My research involves practical extensions to on-line model of learning. In this model of inductive learning, the computer starts with zero examples and has to build its knowledge one example at a time. Each example allows the computer to learn more about the problem and refine its classification rule. However, each time an example appears, the algorithm must predict the category of the example. If the algorithm guesses the wrong category then the algorithm makes a mistake. To minimize the number of mistakes, it is important that the computer quickly learns a well performing rule. For example, assume we want to predict whether a fund in the stock market goes up or down in price. Each day we get a new example for the stock price.

Part of my research is on multi-class extensions to on-line linear-threshold algorithms. My work extends many popular learning algorithms such as Perceptron and Winnow. The new multi-class algorithms are direct generalizations of the existing binary prediction algorithms and maintain many of their desirable properties.

I'm also interested in problems where examples are generated by a fixed distribution. While many algorithms are robust enough to do well against examples generated by an adversary, these algorithms can be modified to do even better when instances are generated by a distribution. This builds off Nick Littlestone's work on creating a general procedure for improving the noise tolerance of on-line learning algorithms.

Some of my recent work includes tracking changing concepts for algorithms such as Winnow. This is a popular practical problem for on-line learning. For many problems, it is not possible to guarantee the concept will remain constant over time. I prove good bounds for Winnow that show it performs well even when tracking arbitrary linear-threshold concepts.
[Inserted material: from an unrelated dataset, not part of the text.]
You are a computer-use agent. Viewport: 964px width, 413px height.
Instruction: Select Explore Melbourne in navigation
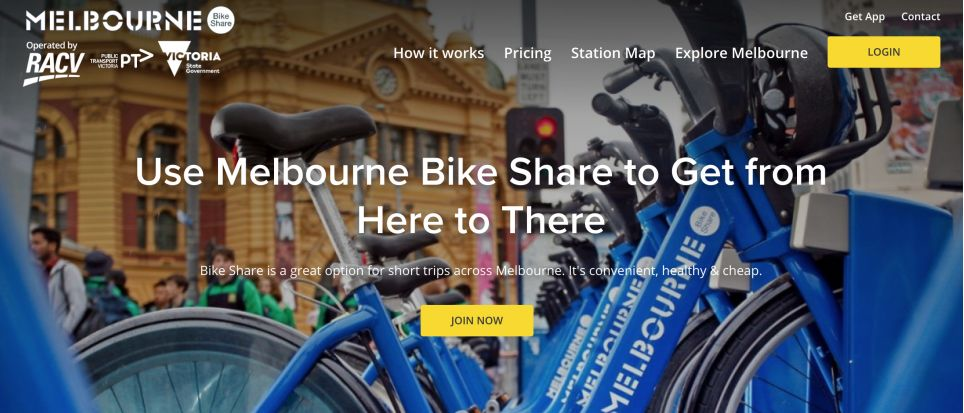[741, 53]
Last, I'm looking at ways to extend the on-line model to handle problems with labels. On-line learning assumes that the algorithm has access to the label of an instance soon after the algorithm makes a prediction. This is an unrealistic assumption for many practical learning problems. I extend the on-line model to allow arbitrary delays in the reporting of instance labels. I give techniques to transform traditional on-line algorithms to work in this setting and show the transformations are close to optimal. I'm also interesting in the semi-supervised setting where multi-view learning can be used to help generate labels. I have some preliminary work on using multi-view learning to generate labels for on-line learning.